The Minotaur roared back at her, a furious, inarticulate cry of rage. The sound of her speech seemed to antagonize it: again it stumbled clumsily toward her, broad feet slapping on the stone floor, and she noticed something just before she whisked away from its savage horns.
It was limping.
What should she remember about limping? She watched the Minotaur as it stormed at her once more, looked into the dark angry eyes, and saw something else there—a pleading, entreating spark of consciousness, all but buried beneath the bestial wildness and frenzy.
“You’ve hurt yourself,” she said, dodging sideways this time so she could still see its eyes. “Your foot—”
It slowed, its rough panting making its sides suck in over pitifully prominent ribs with each breath, and stared at her in confusion. She felt lightheaded as she looked at it. A livid scar twisted just below its ribs, barely visible under the black hair, and then she knew. Shock twisted through her gut.
“Grant,” she whispered, and took one cautious step forward. “It’s you, isn’t it?”
The Minotaur moaned uncertainly, head lowered as it looked at her. She saw the stiff tail slowly relax and hang still. Was it true? Had Julian made Grant take a Minotaur’s form? What was it that he had said? “I can’t imagine you wanting to embrace the physical Grant just now.”
“Oh yes I would. I’d embrace you in whatever form you were in,” she said aloud, taking another step toward it. “I know it’s you, Grant. Your scar is there. And you’re limping. I could feel that you’d hurt your foot somehow, when I came to you in your dreams.”
A shiver passed through its frame as she reached out a hand to close the last distance between them. “Grant,” she whispered. “It’s me, Theo. I know you’re in there.” She touched the hairy shoulder, and it quivered but didn’t move. She reached out with the other hand, and slipped her arms around it, drawing it to her. “Grant,” she murmured once more, resting her cheek against the furred shoulder.

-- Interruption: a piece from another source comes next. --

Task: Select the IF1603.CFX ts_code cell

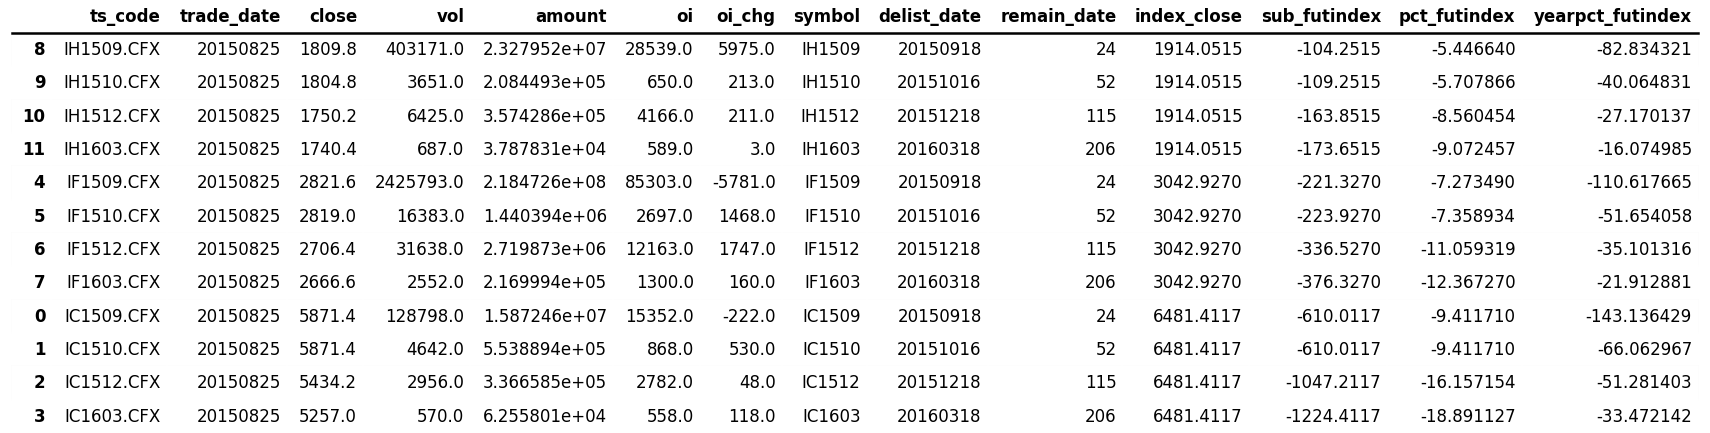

The Minotaur stiffened and threw its head back. Theo gasped and nearly jumped back as the body in her arms began to shake, then to change, to
flow
. “Grant!” she cried once more.
But the figure in her arms was not Grant. Instead, she was shocked to find a large dirty-brown lizard clasped in her arms. Clawed forefeet clutched at her shoulders, and a long forked tongue slipped out a slash of a mouth with a sibilant hiss. Flat yellow eyes with vertical pupils stared into hers.